*** PASSAGE SHOWN ***
Extracting true and false positives from the results

The simplest way of extracting the distributions of true positives (TP) and false positives (FP) from the results of permutation DEA is through the readPermResults function:

pm <- readPermResults("3indiv.vs.3indiv.2.RData")

The function returns a list, with each element being the results of one set of permuations. In other words, multiple filenames could be passed to the readPermResults function, but right now we have only one:

lapply(pm[[1]],FUN=head)

We can get the mean number of false positives, as well as (assuming that addDE was enabled) true positives and FDR:

cbind(
  FP=sapply(pm, FUN=function(x) mean(x$FP)),
  TP=sapply(pm, FUN=function(x) mean(x$TP)),
  FDR=sapply(pm, FUN=function(x) mean(x$FP/(x$FP+x$TP)))
)

The object(s) in this list can also be used to plot sensitivity matrices using getSensitivityMatrices:

getSensitivityMatrices(pm)
*** SUPPLIED INFORMATION ***
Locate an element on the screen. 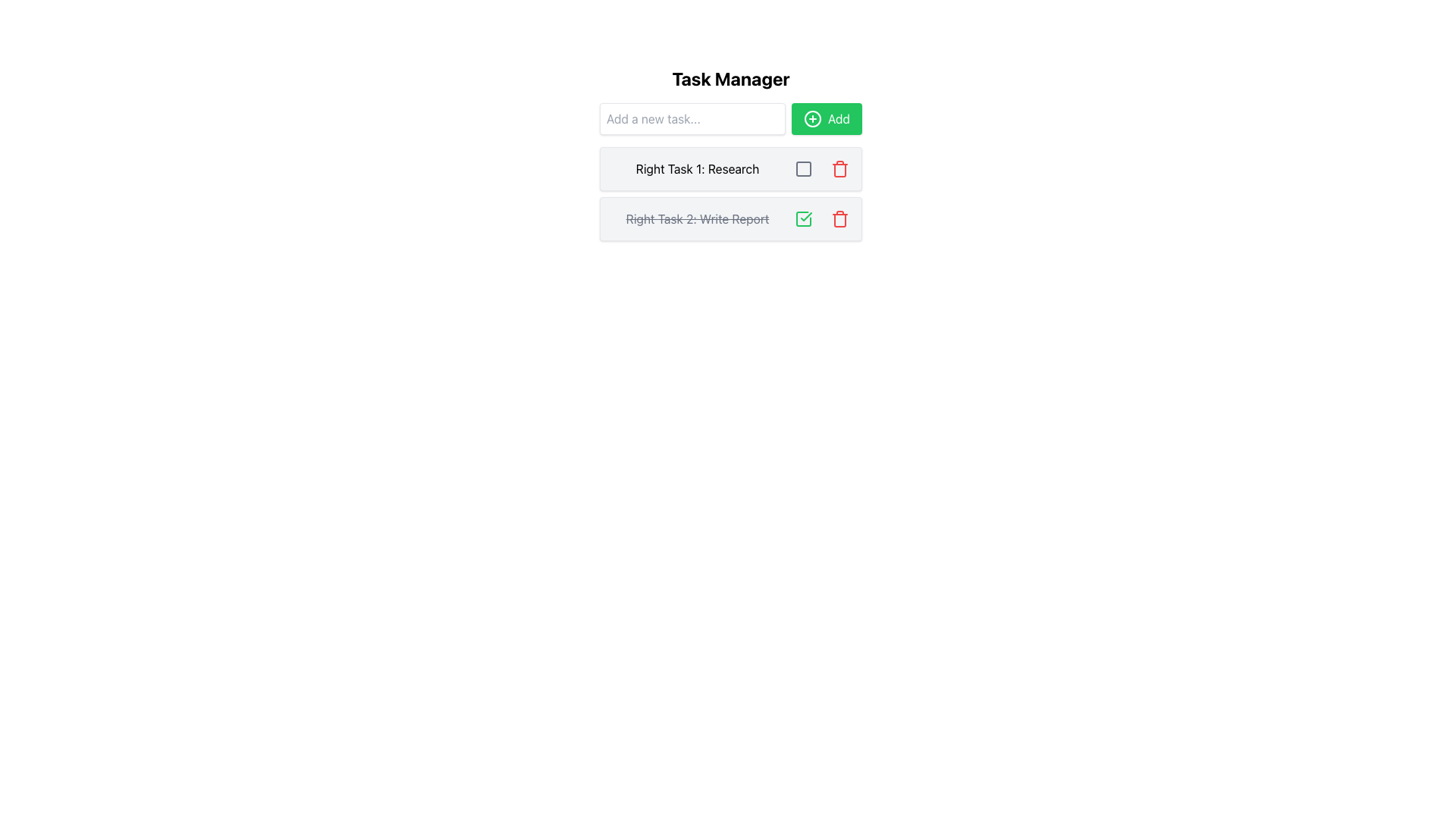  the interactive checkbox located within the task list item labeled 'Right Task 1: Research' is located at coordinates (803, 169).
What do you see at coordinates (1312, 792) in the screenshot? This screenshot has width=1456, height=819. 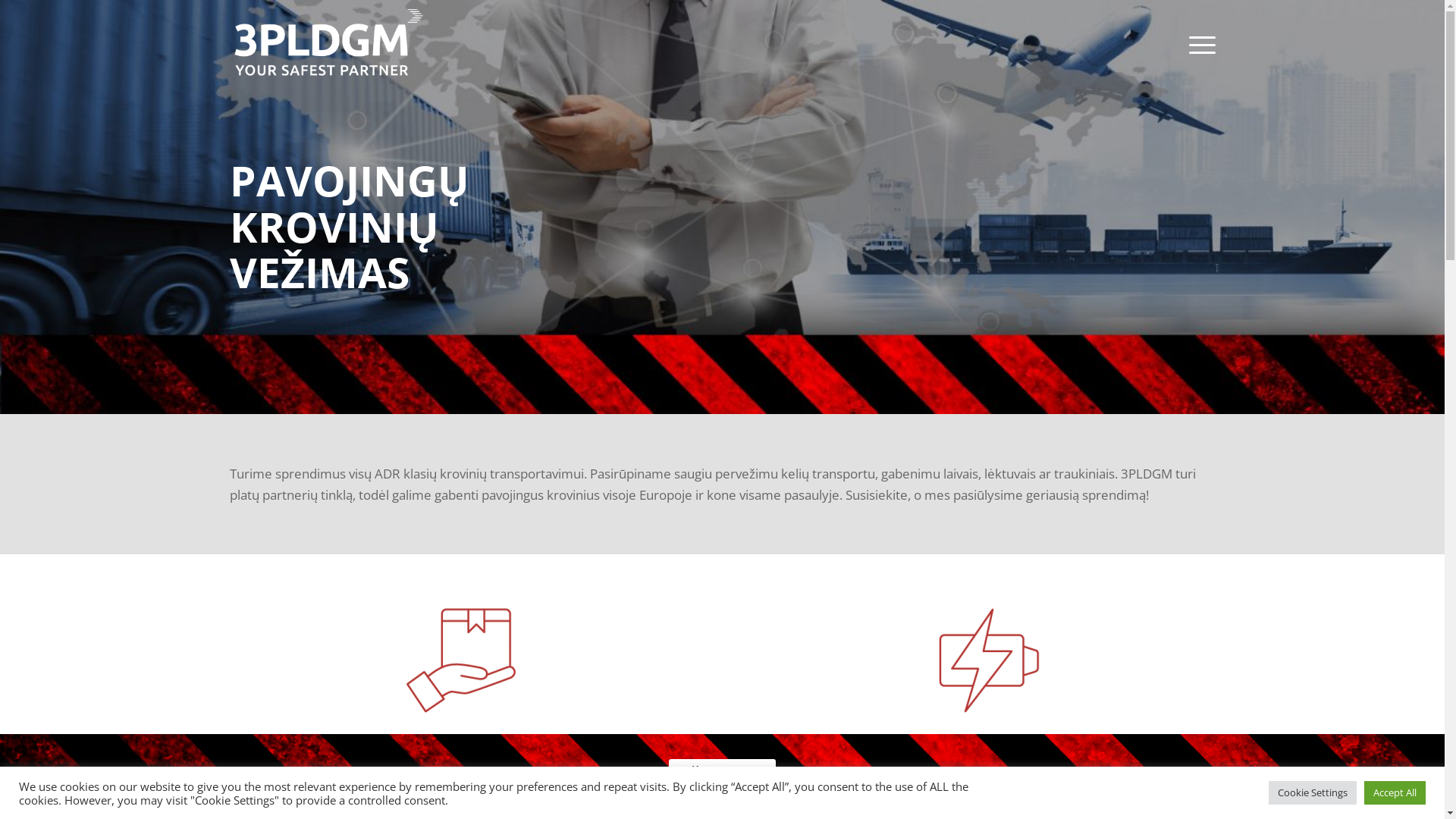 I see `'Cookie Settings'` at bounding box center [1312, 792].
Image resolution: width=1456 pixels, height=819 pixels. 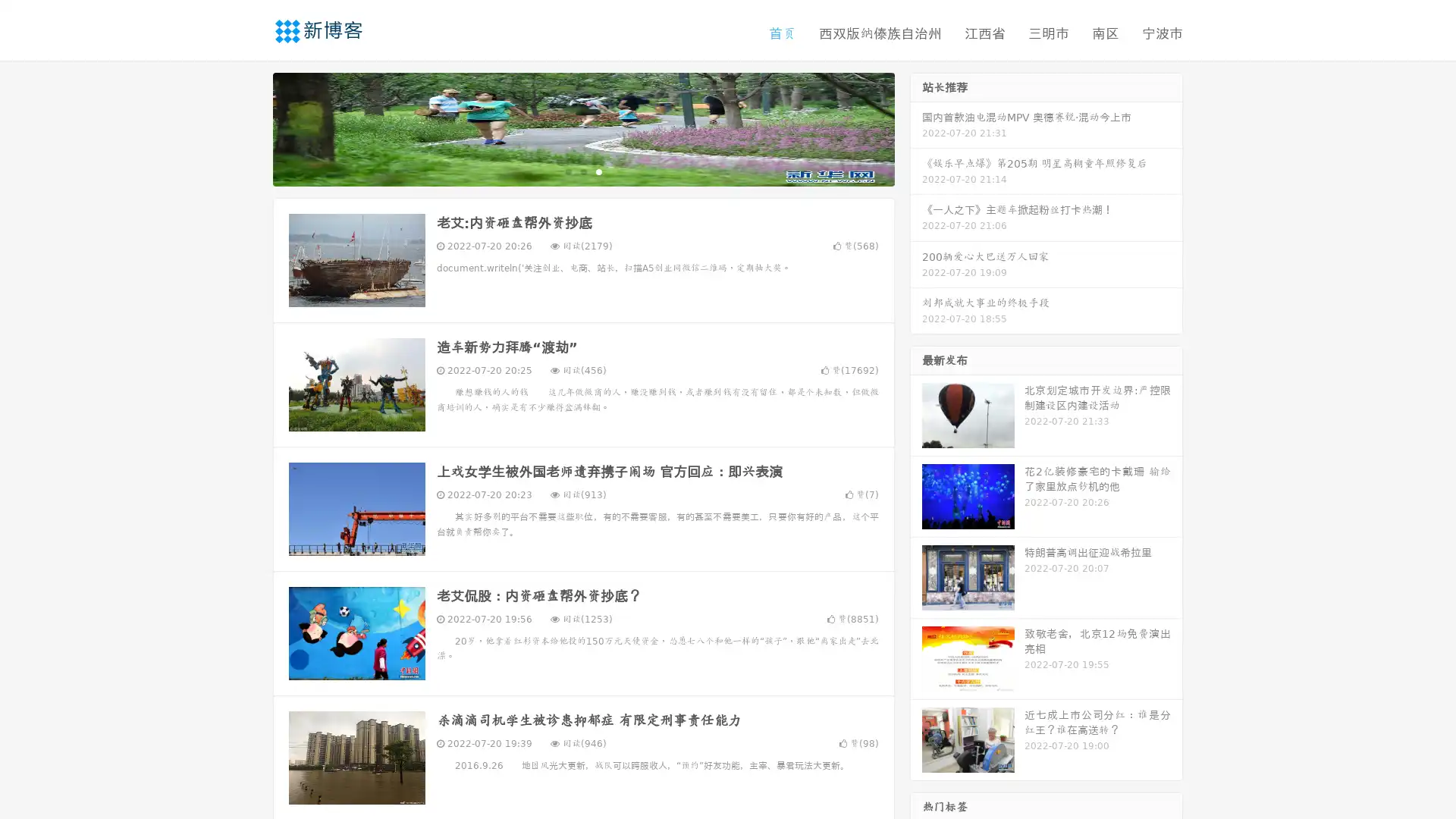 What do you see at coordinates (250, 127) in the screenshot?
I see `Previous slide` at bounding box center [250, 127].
***
TASK SET:
A. Can you reproduce, word for word, the part of the passage on extracting true and false positives starting at "Extracting true and" and ending at "lapply(pm[[1]],FUN=head)"?
B. In the passage on extracting true and false positives, which function plots sensitivity matrices?
These lines have nothing to do with the passage on extracting true and false positives.

EXPECTED RESULTS:
A.
Extracting true and false positives from the results

The simplest way of extracting the distributions of true positives (TP) and false positives (FP) from the results of permutation DEA is through the readPermResults function:

pm <- readPermResults("3indiv.vs.3indiv.2.RData")

The function returns a list, with each element being the results of one set of permuations. In other words, multiple filenames could be passed to the readPermResults function, but right now we have only one:

lapply(pm[[1]],FUN=head)

B. getSensitivityMatrices